Working-age adults in high-income countries spend approximately 8–9 h a day in sedentary behaviour [28, 29], which is mainly accumulated in three domains: the workplace, at home during leisure, and transport [30]. The majority of all sitting time, however, is gathered at work [31]. Indeed, jobs are becoming increasingly less active and more sedentary [32], with working adults spending often more than two thirds of their time at work sitting [31, 33, 34]. Not only are office workers sedentary most of their time at work, they also tend to sit for prolonged, uninterrupted periods of time. Of further concern is that those who are sedentary for a large proportion of their working day do not compensate by increasing their physical activity levels and/or reducing their sedentary behaviour during leisure time [31, 35, 36]. Reducing and/or breaking up sitting time at work could substantially attenuate the risk of metabolic and cardiovascular disease among office workers [19, 20]. Given that office workers are one of the largest occupational groups [37, 38], decreasing their sedentary behaviour could have impactful population health benefits, making them an important target for preventative approaches [2, 29]. In line with this, recently published expert guidelines advise those working in desk-based occupations to increase standing time and light activity at work by 2–4 h a day [39], although the quality of the evidence that has led to these recommendations is generally low and caution has been advised to policymakers about issuing guidance regarding sitting time reductions as a stand-alone public health intervention [40].

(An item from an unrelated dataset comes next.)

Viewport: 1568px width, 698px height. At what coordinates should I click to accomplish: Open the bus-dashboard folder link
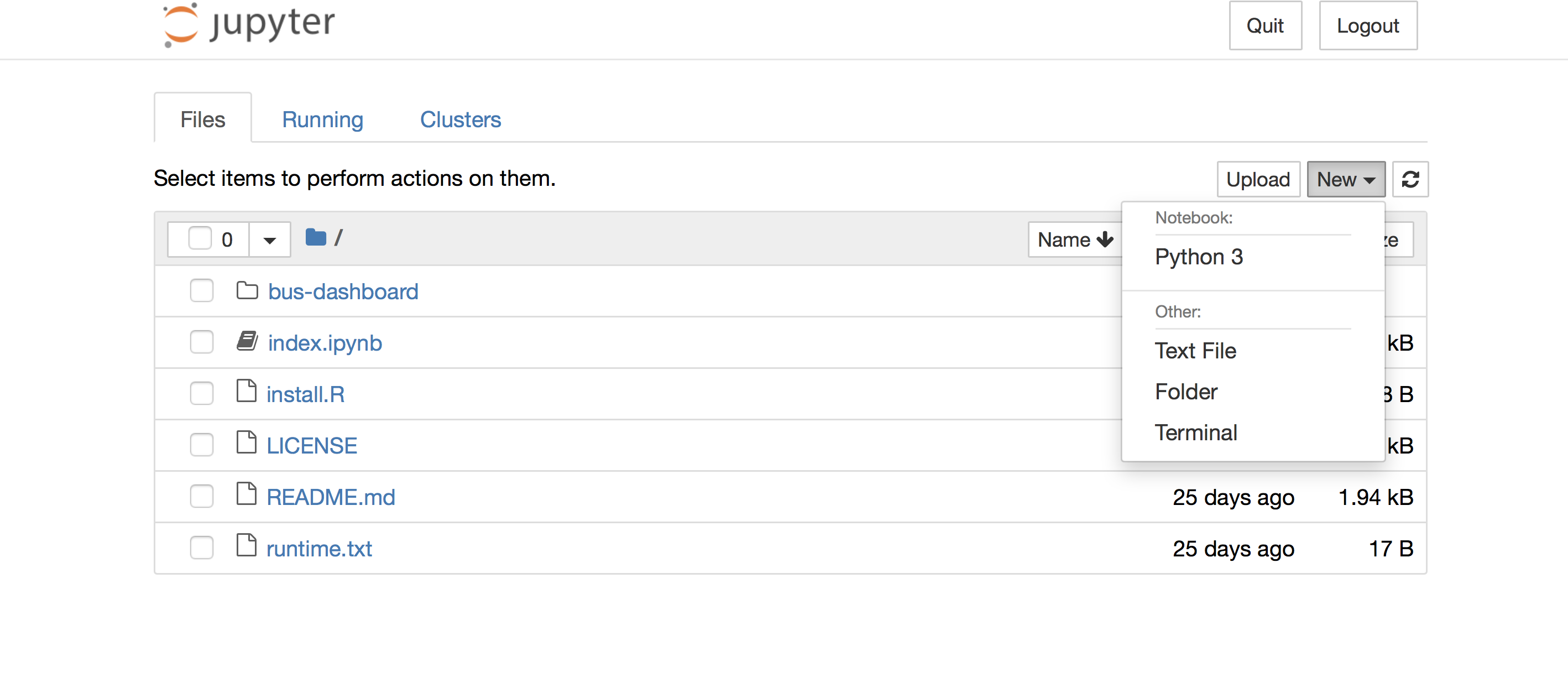coord(343,290)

In the past, most existing work-based interventions had focused on increasing levels of physical activity [29, 30]. In recent years, however, there has been a marked interest in identifying ways to reduce occupational sedentary time and promote breaks in sitting. One promising intervention is to alter the workplace environment by providing adjustable sit-stand desks, which allow individuals to work in sitting or standing positions [41]. The occupational ergonomics literature has focused on sit-stand desks for decades [4244] and has shown that their use can decrease musculoskeletal discomfort without affecting (and sometimes even increasing) work productivity [43, 4550]. Recently, the use of such desks for reducing prolonged workplace sitting has received new interest, with a number of studies attempting to assess their effectiveness [27, 45, 5161]. Most of these suggest that installation of sit-stand desks can lead to reduced workplace sitting time and increased standing [27, 51, 52, 5457, 6264] (for reviews, see Torbeys et al. (2014) [65] and Neuhaus et al. (2014) [66]), although a couple have failed to find similar effects [53, 60]. One study also reported improvements to high-density lipoprotein (HDL) cholesterol [51] with the use of such desks. However, as concluded by recent reviews [41, 67, 68], the quality of the relevant evidence is low due to most studies’ reliance on small sample sizes and use of low-quality research designs, including the lack of randomisation.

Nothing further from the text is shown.